--- Data supplied ---
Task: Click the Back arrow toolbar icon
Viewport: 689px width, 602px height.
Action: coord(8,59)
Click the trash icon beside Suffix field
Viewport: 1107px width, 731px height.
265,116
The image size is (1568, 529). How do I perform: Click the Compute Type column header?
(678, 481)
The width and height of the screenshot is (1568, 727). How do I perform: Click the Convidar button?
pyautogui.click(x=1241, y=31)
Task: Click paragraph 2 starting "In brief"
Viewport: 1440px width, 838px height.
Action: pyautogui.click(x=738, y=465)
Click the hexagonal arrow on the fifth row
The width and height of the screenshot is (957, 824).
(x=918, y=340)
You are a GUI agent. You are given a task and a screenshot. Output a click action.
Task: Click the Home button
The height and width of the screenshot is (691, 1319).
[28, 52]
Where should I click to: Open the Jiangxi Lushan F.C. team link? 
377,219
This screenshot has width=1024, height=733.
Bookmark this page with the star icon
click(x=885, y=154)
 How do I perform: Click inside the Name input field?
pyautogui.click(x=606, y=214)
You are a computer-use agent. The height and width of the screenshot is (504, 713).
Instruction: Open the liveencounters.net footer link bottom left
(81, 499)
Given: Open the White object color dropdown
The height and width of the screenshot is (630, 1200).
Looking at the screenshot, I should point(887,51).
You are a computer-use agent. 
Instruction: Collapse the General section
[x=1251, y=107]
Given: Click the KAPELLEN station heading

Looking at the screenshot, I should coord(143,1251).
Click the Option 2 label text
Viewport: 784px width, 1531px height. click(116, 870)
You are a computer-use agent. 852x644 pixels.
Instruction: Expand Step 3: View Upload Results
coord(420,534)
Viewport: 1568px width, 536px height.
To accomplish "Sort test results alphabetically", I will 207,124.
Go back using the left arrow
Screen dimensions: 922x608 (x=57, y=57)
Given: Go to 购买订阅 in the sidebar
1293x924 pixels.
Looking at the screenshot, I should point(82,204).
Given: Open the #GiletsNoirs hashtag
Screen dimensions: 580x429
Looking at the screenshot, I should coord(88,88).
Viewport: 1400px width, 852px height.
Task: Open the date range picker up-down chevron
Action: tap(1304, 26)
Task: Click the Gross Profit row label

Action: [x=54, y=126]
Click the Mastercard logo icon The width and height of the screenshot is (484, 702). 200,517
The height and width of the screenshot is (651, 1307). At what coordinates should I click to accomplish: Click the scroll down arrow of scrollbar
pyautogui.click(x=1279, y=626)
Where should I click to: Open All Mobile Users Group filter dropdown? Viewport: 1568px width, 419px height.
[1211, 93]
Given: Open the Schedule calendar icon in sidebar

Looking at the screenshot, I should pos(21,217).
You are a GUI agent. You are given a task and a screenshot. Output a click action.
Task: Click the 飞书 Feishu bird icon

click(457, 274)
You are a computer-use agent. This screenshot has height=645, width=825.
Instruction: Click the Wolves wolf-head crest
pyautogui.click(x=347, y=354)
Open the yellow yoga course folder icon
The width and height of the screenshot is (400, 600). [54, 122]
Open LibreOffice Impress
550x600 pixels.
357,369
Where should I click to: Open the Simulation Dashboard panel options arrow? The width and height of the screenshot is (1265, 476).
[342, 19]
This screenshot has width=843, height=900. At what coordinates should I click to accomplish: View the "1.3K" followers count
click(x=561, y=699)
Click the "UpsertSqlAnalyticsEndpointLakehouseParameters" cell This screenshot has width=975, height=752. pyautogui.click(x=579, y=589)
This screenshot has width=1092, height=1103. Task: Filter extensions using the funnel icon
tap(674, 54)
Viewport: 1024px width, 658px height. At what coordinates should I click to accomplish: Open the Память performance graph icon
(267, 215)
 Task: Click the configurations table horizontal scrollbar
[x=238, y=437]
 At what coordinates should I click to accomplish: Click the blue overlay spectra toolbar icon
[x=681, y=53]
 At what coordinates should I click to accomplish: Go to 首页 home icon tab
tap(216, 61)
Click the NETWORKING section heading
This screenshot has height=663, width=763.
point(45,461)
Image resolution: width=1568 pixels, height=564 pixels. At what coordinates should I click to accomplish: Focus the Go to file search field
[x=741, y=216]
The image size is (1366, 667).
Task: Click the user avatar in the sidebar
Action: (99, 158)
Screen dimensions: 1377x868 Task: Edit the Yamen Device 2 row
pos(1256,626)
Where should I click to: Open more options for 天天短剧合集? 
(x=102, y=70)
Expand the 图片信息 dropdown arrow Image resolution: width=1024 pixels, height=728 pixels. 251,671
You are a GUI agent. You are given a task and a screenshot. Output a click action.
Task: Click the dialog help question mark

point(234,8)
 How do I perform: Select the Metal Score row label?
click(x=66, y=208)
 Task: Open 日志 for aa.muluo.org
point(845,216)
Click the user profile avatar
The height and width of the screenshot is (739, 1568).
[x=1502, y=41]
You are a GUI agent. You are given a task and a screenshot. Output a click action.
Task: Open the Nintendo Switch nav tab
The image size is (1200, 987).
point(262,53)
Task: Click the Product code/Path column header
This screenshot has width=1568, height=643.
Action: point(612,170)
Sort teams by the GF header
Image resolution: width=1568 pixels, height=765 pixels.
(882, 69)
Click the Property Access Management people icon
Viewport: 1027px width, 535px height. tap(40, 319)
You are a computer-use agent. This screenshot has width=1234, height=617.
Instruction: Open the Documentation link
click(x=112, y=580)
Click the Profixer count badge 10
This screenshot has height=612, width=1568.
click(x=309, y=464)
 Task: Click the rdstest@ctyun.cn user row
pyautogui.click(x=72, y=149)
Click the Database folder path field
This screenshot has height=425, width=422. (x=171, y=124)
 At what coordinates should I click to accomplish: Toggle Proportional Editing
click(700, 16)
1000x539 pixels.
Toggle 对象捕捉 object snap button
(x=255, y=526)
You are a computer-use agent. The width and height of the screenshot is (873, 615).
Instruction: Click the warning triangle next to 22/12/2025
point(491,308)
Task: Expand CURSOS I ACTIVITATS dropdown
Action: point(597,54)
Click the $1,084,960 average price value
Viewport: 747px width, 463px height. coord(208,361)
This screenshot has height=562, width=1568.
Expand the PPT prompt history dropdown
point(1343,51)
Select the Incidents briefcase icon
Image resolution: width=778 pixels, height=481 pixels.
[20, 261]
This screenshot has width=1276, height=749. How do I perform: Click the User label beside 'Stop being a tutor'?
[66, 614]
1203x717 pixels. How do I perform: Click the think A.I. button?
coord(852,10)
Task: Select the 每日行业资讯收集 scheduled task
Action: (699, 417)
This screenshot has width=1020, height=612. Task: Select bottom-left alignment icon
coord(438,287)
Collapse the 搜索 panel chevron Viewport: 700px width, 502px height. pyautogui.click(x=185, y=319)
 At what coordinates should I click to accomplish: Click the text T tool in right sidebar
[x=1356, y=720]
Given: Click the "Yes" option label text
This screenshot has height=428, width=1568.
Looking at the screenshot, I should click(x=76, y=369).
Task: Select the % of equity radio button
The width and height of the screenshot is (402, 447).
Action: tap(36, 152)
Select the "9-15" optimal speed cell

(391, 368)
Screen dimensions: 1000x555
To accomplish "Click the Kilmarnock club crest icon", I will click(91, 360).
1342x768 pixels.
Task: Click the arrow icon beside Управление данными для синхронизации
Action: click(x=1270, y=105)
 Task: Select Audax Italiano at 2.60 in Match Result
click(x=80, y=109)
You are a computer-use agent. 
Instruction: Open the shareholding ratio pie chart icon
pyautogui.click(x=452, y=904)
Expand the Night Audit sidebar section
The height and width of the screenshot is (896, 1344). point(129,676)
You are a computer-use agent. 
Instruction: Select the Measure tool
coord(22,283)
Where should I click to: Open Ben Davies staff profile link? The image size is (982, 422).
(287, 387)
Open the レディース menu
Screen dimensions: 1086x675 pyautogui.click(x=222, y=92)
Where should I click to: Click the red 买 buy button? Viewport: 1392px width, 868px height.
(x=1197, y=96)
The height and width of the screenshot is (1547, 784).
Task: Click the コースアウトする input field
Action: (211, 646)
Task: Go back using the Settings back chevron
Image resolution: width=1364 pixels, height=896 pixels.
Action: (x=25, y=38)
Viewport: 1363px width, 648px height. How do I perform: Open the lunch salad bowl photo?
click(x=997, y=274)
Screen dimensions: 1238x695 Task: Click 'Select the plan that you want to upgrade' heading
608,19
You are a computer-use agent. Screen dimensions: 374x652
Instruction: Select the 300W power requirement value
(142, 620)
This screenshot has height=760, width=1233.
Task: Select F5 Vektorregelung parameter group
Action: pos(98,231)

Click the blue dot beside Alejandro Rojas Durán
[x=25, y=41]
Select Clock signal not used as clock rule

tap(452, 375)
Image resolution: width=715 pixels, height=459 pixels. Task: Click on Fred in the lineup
---
Retype only this portion of the data above: the line containing "Given: Open the #GiletsNoirs hashtag", the line containing "Click the Mastercard", and all lines between them, exactly.

Given: Open the #GiletsNoirs hashtag
Screen dimensions: 580x429
Looking at the screenshot, I should coord(88,88).
Viewport: 1400px width, 852px height.
Task: Open the date range picker up-down chevron
Action: tap(1304, 26)
Task: Click the Gross Profit row label

Action: [x=54, y=126]
Click the Mastercard logo icon The width and height of the screenshot is (484, 702). 200,517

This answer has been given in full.